Machine Learning Tutorials¶
This section covers Machine Learning (ML) workflows on the Mat3ra platform. The tutorials are organized by approach: universal force fields for atomistic simulation, custom potential training, and statistical property prediction.
Universal Machine-Learned Force Fields¶
Pre-trained interatomic potentials that predict energies, forces, and stresses across the periodic table without per-system training.

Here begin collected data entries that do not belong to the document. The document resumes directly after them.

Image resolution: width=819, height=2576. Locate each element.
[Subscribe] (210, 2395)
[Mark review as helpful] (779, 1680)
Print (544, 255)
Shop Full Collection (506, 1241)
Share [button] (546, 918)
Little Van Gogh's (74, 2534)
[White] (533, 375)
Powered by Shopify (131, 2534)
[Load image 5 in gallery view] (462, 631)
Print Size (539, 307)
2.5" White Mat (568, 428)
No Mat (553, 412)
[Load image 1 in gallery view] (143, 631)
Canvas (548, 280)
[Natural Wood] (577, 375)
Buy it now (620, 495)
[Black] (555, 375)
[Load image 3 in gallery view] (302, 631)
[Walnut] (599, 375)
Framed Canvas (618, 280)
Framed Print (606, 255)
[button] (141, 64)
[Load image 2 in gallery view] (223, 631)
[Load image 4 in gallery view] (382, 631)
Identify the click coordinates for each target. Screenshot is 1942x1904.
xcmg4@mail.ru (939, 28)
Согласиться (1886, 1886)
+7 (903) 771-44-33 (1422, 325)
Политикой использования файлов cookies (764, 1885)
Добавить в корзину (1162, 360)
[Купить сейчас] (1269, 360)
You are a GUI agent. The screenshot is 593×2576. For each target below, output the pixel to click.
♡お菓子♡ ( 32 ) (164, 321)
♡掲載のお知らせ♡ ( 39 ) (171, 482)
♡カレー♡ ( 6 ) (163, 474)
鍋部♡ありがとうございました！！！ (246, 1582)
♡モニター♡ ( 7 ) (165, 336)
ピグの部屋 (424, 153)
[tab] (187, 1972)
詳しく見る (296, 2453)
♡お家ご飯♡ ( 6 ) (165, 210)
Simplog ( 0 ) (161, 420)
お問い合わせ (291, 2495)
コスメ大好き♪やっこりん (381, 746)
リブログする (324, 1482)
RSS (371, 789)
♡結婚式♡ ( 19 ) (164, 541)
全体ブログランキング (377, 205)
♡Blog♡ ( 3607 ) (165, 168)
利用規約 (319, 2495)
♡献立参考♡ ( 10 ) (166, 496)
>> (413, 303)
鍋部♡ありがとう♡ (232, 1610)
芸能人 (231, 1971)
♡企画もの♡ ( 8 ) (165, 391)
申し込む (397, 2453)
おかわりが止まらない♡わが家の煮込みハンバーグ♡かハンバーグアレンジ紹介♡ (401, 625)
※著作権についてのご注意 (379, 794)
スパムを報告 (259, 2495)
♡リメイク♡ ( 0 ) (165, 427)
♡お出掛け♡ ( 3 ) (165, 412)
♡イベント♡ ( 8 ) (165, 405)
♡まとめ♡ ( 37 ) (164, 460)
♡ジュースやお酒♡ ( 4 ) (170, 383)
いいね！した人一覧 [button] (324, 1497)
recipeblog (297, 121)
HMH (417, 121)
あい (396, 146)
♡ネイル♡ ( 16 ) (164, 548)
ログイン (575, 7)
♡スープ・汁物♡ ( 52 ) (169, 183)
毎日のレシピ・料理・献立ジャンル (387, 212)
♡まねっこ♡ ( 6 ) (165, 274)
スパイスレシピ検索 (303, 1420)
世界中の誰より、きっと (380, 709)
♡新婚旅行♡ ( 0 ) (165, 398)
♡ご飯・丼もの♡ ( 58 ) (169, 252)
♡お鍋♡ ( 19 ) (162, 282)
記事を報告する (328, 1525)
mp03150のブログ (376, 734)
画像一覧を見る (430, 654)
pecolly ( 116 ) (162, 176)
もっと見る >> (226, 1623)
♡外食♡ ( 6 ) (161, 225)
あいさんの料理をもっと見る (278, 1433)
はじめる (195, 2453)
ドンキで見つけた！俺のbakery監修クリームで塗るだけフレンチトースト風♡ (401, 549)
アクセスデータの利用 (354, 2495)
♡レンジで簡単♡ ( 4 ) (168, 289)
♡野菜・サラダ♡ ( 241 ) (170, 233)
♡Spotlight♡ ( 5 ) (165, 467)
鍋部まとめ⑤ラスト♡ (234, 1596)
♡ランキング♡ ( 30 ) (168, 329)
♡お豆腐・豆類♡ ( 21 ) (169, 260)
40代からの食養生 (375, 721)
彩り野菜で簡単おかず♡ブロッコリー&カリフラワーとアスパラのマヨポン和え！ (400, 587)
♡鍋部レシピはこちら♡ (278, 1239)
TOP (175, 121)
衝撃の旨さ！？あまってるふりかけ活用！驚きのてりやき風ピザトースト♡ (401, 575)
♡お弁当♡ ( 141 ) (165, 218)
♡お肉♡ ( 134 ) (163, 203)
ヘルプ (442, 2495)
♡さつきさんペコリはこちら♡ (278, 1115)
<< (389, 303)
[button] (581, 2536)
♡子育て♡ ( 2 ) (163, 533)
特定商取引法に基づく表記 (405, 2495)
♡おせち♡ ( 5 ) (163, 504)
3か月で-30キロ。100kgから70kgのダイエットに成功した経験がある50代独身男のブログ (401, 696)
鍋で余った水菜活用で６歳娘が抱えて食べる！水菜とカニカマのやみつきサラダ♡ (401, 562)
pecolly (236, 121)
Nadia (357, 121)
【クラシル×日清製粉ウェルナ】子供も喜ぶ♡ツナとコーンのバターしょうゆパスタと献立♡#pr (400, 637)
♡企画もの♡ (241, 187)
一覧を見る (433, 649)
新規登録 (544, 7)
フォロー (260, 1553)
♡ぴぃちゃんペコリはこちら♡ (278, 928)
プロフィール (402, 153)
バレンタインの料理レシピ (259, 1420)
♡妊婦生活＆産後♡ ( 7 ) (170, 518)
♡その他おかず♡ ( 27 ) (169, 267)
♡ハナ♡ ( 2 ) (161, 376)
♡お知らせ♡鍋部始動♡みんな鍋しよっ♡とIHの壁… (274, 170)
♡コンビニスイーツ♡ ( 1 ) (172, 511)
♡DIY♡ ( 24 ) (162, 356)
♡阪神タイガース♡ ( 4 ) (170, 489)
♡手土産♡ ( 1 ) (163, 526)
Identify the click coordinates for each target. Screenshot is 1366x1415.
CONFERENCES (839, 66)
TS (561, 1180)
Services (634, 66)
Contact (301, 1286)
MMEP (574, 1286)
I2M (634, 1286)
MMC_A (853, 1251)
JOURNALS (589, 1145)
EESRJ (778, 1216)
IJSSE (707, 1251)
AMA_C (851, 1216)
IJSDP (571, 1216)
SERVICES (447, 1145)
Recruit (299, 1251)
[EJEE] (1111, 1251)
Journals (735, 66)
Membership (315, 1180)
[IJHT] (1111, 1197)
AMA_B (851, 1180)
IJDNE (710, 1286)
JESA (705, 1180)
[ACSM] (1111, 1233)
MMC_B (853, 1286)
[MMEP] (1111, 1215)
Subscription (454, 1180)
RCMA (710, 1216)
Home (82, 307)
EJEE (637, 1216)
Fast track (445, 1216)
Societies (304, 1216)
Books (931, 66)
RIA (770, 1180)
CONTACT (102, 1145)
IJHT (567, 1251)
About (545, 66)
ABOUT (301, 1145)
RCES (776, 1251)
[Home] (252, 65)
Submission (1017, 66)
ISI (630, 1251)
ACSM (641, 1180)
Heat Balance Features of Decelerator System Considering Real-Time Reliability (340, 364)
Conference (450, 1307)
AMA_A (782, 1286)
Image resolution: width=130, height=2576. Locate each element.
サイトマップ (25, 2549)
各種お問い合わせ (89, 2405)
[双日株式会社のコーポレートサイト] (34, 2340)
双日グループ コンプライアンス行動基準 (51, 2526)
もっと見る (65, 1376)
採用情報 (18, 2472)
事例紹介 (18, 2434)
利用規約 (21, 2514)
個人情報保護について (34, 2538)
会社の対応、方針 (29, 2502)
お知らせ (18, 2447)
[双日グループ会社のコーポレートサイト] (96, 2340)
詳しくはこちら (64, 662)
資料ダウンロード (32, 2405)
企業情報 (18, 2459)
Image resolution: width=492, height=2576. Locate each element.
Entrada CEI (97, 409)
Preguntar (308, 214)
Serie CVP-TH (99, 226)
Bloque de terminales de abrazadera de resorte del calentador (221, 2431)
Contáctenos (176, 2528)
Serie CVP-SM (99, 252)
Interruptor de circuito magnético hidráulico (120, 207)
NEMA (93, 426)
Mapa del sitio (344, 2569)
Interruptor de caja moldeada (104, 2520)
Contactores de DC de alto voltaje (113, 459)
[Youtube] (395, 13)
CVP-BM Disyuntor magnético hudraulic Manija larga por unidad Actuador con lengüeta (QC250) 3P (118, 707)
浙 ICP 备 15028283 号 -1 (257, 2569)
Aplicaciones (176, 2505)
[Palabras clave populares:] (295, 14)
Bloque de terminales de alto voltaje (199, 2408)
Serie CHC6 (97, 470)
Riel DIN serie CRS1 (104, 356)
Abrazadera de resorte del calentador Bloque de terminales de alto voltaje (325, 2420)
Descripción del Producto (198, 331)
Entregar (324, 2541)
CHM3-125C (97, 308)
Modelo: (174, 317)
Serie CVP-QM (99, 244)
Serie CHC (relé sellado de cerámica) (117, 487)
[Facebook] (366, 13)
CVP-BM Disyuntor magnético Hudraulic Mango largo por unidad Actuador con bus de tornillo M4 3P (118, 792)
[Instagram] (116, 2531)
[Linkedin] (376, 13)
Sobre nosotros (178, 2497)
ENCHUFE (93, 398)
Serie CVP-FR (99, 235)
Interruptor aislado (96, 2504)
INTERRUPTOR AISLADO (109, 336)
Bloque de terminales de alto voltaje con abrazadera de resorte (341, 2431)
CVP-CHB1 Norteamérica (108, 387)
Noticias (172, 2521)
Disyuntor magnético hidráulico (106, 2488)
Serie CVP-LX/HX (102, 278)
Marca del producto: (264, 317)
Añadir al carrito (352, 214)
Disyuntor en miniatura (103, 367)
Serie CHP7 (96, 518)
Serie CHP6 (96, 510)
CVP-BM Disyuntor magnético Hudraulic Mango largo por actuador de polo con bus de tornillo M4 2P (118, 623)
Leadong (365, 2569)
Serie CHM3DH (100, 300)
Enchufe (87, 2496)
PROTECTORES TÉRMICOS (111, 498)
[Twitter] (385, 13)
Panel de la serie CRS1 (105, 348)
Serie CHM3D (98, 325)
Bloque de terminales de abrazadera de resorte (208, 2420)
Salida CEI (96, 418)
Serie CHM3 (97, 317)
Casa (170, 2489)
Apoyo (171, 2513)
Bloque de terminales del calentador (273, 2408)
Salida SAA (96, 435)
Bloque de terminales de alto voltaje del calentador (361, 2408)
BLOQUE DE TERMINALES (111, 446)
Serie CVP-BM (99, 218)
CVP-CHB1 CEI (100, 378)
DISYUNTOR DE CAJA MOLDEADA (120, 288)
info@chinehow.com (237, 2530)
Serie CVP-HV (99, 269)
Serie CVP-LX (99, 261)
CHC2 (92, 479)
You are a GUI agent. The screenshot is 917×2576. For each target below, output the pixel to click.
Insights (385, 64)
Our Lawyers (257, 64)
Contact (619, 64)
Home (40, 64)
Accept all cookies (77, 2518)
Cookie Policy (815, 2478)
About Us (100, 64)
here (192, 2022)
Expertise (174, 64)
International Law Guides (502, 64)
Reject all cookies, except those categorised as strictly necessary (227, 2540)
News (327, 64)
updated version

| Tutorial | Model | Description |
|---|---|---|
| MatterSim (Python MLFF) | MatterSim | Run pre-trained MatterSim for total energy, relaxation, and phonons — covers bank workflows, custom workflows, GPU execution, and multi-threading |
Running other Python-based models
Any Python-based MLFF that can be installed via pip (e.g. MACE, CHGNet, SevenNet) can be run using the general Python workflow template. See Section 3 of the MatterSim tutorial for the general approach.
Custom Potential Training¶
Training a neural network potential from first-principles data, then using it for large-scale molecular dynamics.
| Tutorial | Pipeline | Description |
|---|---|---|
| DeePMD (QE → DeePMD → LAMMPS) | QE CP + DeePMD-kit + LAMMPS | End-to-end workflow: generate ab-initio MD data with Quantum ESPRESSO Car–Parrinello, train a DeePMD potential, and run production MD in LAMMPS |
Statistical Property Prediction (Python ML)¶
Traditional ML models (regression, classification, clustering) using tabulated materials descriptors and scikit-learn. These workflows use a dataset (CSV) rather than a crystal structure as input.
| Tutorial | Task | Description |
|---|---|---|
| Train a regression model | Regression | Train a neural network regressor on adsorption energies |
| Predict with regression | Prediction | Apply a trained regression model to new data |
| Unsupervised clustering | Clustering | K-means and hierarchical clustering of materials descriptors |
| Train a classifier | Classification | Train a model to classify materials by category |
| Predict with a classifier | Prediction | Apply a trained classifier to new data |
Legacy Tutorials¶
Deprecated
The following tutorial uses the legacy ML engine, which has been superseded by the Python ML infrastructure above.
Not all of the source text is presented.